Char might be a bit too prominently represented in the string API, though. That’s not just the Char type itself, but also the default index of String (e.g. for String#[]) is a codepoint index, not a byte or grapheme index. This might not be ideal as it guides the user to use that representation, while others (especially grapheme cluster) might be more appropriate in general use cases.
Grapheme is probably a better default model because it more accurately represents what you would normally expect in most text processing contexts. Using only codepoints or bytes is a performance optimization and you need to be aware of the implications it has for your application.
Perhaps we can try to adjust the string API a little bit more towards prefering grapheme in the future.

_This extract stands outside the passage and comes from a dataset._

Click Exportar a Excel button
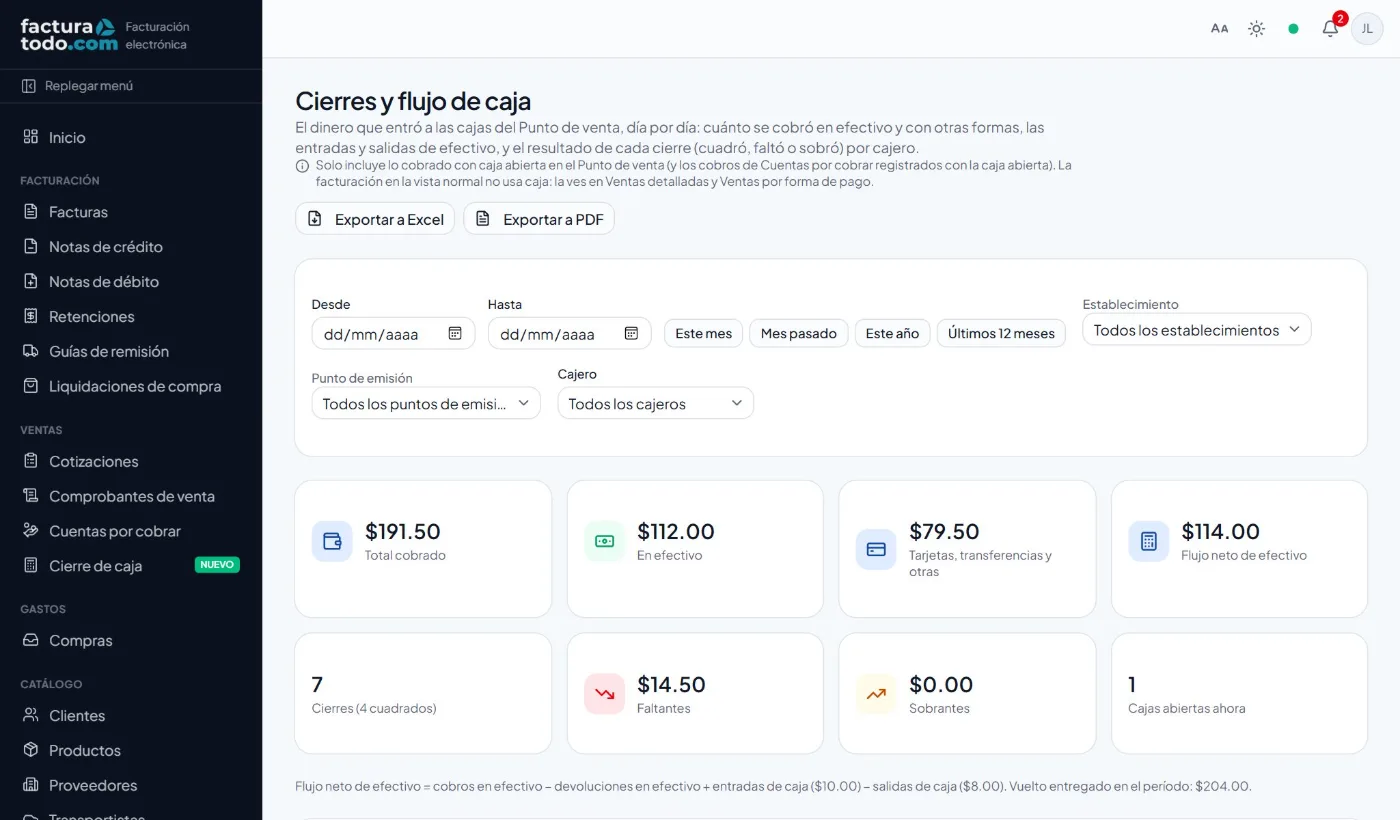 coord(375,219)
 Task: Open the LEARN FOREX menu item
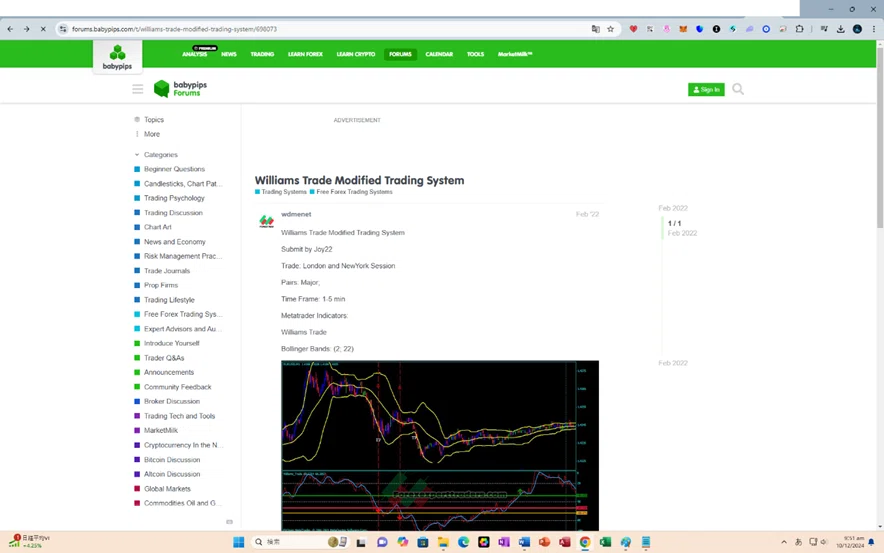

At least conceptually / in the documentation. For that we also need to expand grapheme support which is still pretty basic for now. Adding upcase and downcase would help that.
I suppose that should be okay. But I’m actually not sure how useful it is to have regular expressions for matching only a single character. You’ll most likely have that be some kind of character class, which you can much more efficiently match with Char’s predicate methods, direct codepoint comparisons or range expressions.
The article uses the example /[0-9]/ to match for a digit. You can just use Char#ascii_number? for that. If a dedicated method didn’t exist, you could use '0' <= c <= '9' or c.in?('0'..'9') as well. All these options are much more efficient than spinning up a regular exception engine.
I fear that adding regex support to Char would do more harm than good, as I don’t see many valid use cases and it would guide users away from better alternatives.
If you actually want to do that, you can just convert the character to a string and use that with a regular expression.
I wouldn’t mind to enable equality check between Char and String.
Perhaps that would be something for the case equality operator (===)? There is already Char#===(Int) which works with a codepoint number and thus is “type insensitive”.
Char is a codepoint, thus a number. It can be represented as the character itself, or as the number of the codepoint. That’s similar to how there are different representations of numbers in different bases. 'a' is just the number 97, just like 0x61 as well. They all mean the same thing when interpreted as a character.
Yes, Char is codepoint, but Char really has nothing to do with Integer, i consider Chat#===(Int) is not so useful, even, i consider it harmful, following code is more clear.
case 97.chr
when 'a'
puts 'a'
when 'b'
puts 'b'
end
or
case 'a'.ord
when 97
puts "97"
when 98
puts "98"
end
From the angle of Crystal user(not from ‘A’ internal store for), ‘A’ same as “A”, in fact, it save as binary form, when present as a codepoint, it use hexadecimal.